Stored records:
* * * * * * * * *

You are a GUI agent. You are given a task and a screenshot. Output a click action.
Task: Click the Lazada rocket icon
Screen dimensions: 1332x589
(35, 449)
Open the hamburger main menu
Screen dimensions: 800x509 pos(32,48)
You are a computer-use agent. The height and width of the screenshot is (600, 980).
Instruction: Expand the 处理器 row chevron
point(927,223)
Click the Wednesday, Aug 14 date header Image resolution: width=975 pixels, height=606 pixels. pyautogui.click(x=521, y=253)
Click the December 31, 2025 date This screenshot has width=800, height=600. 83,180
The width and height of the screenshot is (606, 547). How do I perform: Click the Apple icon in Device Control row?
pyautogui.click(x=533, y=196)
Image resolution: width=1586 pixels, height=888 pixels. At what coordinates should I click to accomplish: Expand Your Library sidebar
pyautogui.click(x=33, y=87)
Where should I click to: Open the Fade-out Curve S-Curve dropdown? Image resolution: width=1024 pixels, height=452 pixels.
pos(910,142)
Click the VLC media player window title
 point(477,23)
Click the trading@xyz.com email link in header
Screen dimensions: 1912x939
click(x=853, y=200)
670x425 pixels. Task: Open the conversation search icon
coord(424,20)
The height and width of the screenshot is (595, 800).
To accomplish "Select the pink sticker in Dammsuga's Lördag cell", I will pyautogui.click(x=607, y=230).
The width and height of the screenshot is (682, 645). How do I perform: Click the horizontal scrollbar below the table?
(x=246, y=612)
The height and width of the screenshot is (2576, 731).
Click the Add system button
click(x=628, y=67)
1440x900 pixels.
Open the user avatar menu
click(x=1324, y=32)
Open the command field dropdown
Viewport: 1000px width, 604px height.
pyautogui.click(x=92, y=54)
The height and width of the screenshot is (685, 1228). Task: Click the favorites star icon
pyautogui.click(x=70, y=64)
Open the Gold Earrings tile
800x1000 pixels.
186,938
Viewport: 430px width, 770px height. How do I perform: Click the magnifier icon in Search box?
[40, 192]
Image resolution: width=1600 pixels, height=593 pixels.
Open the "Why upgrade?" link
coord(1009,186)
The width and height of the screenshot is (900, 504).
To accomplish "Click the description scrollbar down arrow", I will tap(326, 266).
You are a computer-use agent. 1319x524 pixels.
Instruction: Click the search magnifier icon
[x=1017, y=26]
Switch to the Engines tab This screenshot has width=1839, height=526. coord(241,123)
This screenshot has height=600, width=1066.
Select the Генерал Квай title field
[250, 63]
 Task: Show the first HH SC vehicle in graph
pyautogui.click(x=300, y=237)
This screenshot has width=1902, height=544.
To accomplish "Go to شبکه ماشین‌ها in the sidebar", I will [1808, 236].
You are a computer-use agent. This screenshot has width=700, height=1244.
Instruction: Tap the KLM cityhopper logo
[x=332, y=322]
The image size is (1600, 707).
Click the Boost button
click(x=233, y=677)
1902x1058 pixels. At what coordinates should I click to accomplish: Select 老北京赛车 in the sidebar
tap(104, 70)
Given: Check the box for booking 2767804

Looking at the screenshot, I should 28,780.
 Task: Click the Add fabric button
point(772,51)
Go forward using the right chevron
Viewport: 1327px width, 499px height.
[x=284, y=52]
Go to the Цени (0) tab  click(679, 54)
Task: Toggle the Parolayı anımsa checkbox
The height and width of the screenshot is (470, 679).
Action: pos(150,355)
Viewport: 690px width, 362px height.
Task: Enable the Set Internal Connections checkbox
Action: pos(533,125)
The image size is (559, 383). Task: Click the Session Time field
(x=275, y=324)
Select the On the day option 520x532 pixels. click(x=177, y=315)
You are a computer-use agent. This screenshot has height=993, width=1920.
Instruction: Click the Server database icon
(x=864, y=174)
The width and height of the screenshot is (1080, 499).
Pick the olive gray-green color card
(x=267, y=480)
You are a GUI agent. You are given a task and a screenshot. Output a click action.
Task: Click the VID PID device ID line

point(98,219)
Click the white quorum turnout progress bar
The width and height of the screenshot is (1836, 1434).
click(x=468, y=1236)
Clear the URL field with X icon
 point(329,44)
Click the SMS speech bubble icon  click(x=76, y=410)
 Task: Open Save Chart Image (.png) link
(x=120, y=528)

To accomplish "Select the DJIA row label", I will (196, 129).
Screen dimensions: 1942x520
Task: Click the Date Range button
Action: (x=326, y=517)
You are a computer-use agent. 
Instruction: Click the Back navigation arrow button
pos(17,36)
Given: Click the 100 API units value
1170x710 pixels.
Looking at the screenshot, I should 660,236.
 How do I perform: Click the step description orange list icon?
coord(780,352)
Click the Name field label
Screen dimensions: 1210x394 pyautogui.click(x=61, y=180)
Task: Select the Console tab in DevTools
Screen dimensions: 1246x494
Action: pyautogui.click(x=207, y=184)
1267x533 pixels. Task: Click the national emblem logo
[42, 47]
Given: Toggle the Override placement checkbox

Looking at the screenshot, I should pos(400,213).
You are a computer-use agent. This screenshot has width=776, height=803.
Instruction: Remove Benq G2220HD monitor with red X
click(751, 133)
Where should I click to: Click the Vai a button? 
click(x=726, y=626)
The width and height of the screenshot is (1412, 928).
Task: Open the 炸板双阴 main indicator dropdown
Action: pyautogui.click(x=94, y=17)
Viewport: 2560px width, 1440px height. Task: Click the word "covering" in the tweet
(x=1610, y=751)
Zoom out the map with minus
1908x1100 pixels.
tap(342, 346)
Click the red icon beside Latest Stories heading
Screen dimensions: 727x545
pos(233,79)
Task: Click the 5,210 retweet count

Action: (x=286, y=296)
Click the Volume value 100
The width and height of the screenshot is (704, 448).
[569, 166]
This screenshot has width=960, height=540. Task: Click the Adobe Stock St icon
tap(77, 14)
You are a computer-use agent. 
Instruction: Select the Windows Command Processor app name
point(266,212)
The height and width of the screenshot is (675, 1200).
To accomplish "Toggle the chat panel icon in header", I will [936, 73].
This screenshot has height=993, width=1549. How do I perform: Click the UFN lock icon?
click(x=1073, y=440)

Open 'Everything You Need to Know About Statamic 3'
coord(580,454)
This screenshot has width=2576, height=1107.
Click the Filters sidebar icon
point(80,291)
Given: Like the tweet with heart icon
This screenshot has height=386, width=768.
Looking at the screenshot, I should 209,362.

* * * * * * * * *

= What you have to do =
Every record, start to finish: reproduce it word for word.

= Result of this exercise =
You are a GUI agent. You are given a task and a screenshot. Output a click action.
Task: Click the Lazada rocket icon
Screen dimensions: 1332x589
(35, 449)
Open the hamburger main menu
Screen dimensions: 800x509 pos(32,48)
You are a computer-use agent. The height and width of the screenshot is (600, 980).
Instruction: Expand the 处理器 row chevron
point(927,223)
Click the Wednesday, Aug 14 date header Image resolution: width=975 pixels, height=606 pixels. pyautogui.click(x=521, y=253)
Click the December 31, 2025 date This screenshot has width=800, height=600. 83,180
The width and height of the screenshot is (606, 547). How do I perform: Click the Apple icon in Device Control row?
pyautogui.click(x=533, y=196)
Image resolution: width=1586 pixels, height=888 pixels. At what coordinates should I click to accomplish: Expand Your Library sidebar
pyautogui.click(x=33, y=87)
Where should I click to: Open the Fade-out Curve S-Curve dropdown? Image resolution: width=1024 pixels, height=452 pixels.
pos(910,142)
Click the VLC media player window title
 point(477,23)
Click the trading@xyz.com email link in header
Screen dimensions: 1912x939
click(x=853, y=200)
670x425 pixels. Task: Open the conversation search icon
coord(424,20)
The height and width of the screenshot is (595, 800).
To accomplish "Select the pink sticker in Dammsuga's Lördag cell", I will pyautogui.click(x=607, y=230).
The width and height of the screenshot is (682, 645). How do I perform: Click the horizontal scrollbar below the table?
(x=246, y=612)
The height and width of the screenshot is (2576, 731).
Click the Add system button
click(x=628, y=67)
1440x900 pixels.
Open the user avatar menu
click(x=1324, y=32)
Open the command field dropdown
Viewport: 1000px width, 604px height.
pyautogui.click(x=92, y=54)
The height and width of the screenshot is (685, 1228). Task: Click the favorites star icon
pyautogui.click(x=70, y=64)
Open the Gold Earrings tile
800x1000 pixels.
186,938
Viewport: 430px width, 770px height. How do I perform: Click the magnifier icon in Search box?
[40, 192]
Image resolution: width=1600 pixels, height=593 pixels.
Open the "Why upgrade?" link
coord(1009,186)
The width and height of the screenshot is (900, 504).
To accomplish "Click the description scrollbar down arrow", I will tap(326, 266).
You are a computer-use agent. 1319x524 pixels.
Instruction: Click the search magnifier icon
[x=1017, y=26]
Switch to the Engines tab This screenshot has width=1839, height=526. coord(241,123)
This screenshot has height=600, width=1066.
Select the Генерал Квай title field
[250, 63]
 Task: Show the first HH SC vehicle in graph
pyautogui.click(x=300, y=237)
This screenshot has width=1902, height=544.
To accomplish "Go to شبکه ماشین‌ها in the sidebar", I will [1808, 236].
You are a computer-use agent. This screenshot has width=700, height=1244.
Instruction: Tap the KLM cityhopper logo
[x=332, y=322]
The image size is (1600, 707).
Click the Boost button
click(x=233, y=677)
1902x1058 pixels. At what coordinates should I click to accomplish: Select 老北京赛车 in the sidebar
tap(104, 70)
Given: Check the box for booking 2767804

Looking at the screenshot, I should 28,780.
 Task: Click the Add fabric button
point(772,51)
Go forward using the right chevron
Viewport: 1327px width, 499px height.
[x=284, y=52]
Go to the Цени (0) tab  click(679, 54)
Task: Toggle the Parolayı anımsa checkbox
The height and width of the screenshot is (470, 679).
Action: pos(150,355)
Viewport: 690px width, 362px height.
Task: Enable the Set Internal Connections checkbox
Action: pos(533,125)
The image size is (559, 383). Task: Click the Session Time field
(x=275, y=324)
Select the On the day option 520x532 pixels. click(x=177, y=315)
You are a computer-use agent. This screenshot has height=993, width=1920.
Instruction: Click the Server database icon
(x=864, y=174)
The width and height of the screenshot is (1080, 499).
Pick the olive gray-green color card
(x=267, y=480)
You are a GUI agent. You are given a task and a screenshot. Output a click action.
Task: Click the VID PID device ID line

point(98,219)
Click the white quorum turnout progress bar
The width and height of the screenshot is (1836, 1434).
click(x=468, y=1236)
Clear the URL field with X icon
 point(329,44)
Click the SMS speech bubble icon  click(x=76, y=410)
 Task: Open Save Chart Image (.png) link
(x=120, y=528)

To accomplish "Select the DJIA row label", I will (196, 129).
Screen dimensions: 1942x520
Task: Click the Date Range button
Action: (x=326, y=517)
You are a computer-use agent. 
Instruction: Click the Back navigation arrow button
pos(17,36)
Given: Click the 100 API units value
1170x710 pixels.
Looking at the screenshot, I should 660,236.
 How do I perform: Click the step description orange list icon?
coord(780,352)
Click the Name field label
Screen dimensions: 1210x394 pyautogui.click(x=61, y=180)
Task: Select the Console tab in DevTools
Screen dimensions: 1246x494
Action: pyautogui.click(x=207, y=184)
1267x533 pixels. Task: Click the national emblem logo
[42, 47]
Given: Toggle the Override placement checkbox

Looking at the screenshot, I should pos(400,213).
You are a computer-use agent. This screenshot has width=776, height=803.
Instruction: Remove Benq G2220HD monitor with red X
click(751, 133)
Where should I click to: Click the Vai a button? 
click(x=726, y=626)
The width and height of the screenshot is (1412, 928).
Task: Open the 炸板双阴 main indicator dropdown
Action: pyautogui.click(x=94, y=17)
Viewport: 2560px width, 1440px height. Task: Click the word "covering" in the tweet
(x=1610, y=751)
Zoom out the map with minus
1908x1100 pixels.
tap(342, 346)
Click the red icon beside Latest Stories heading
Screen dimensions: 727x545
pos(233,79)
Task: Click the 5,210 retweet count

Action: (x=286, y=296)
Click the Volume value 100
The width and height of the screenshot is (704, 448).
[569, 166]
This screenshot has width=960, height=540. Task: Click the Adobe Stock St icon
tap(77, 14)
You are a computer-use agent. 
Instruction: Select the Windows Command Processor app name
point(266,212)
The height and width of the screenshot is (675, 1200).
To accomplish "Toggle the chat panel icon in header", I will [936, 73].
This screenshot has height=993, width=1549. How do I perform: Click the UFN lock icon?
click(x=1073, y=440)

Open 'Everything You Need to Know About Statamic 3'
coord(580,454)
This screenshot has width=2576, height=1107.
Click the Filters sidebar icon
point(80,291)
Given: Like the tweet with heart icon
This screenshot has height=386, width=768.
Looking at the screenshot, I should 209,362.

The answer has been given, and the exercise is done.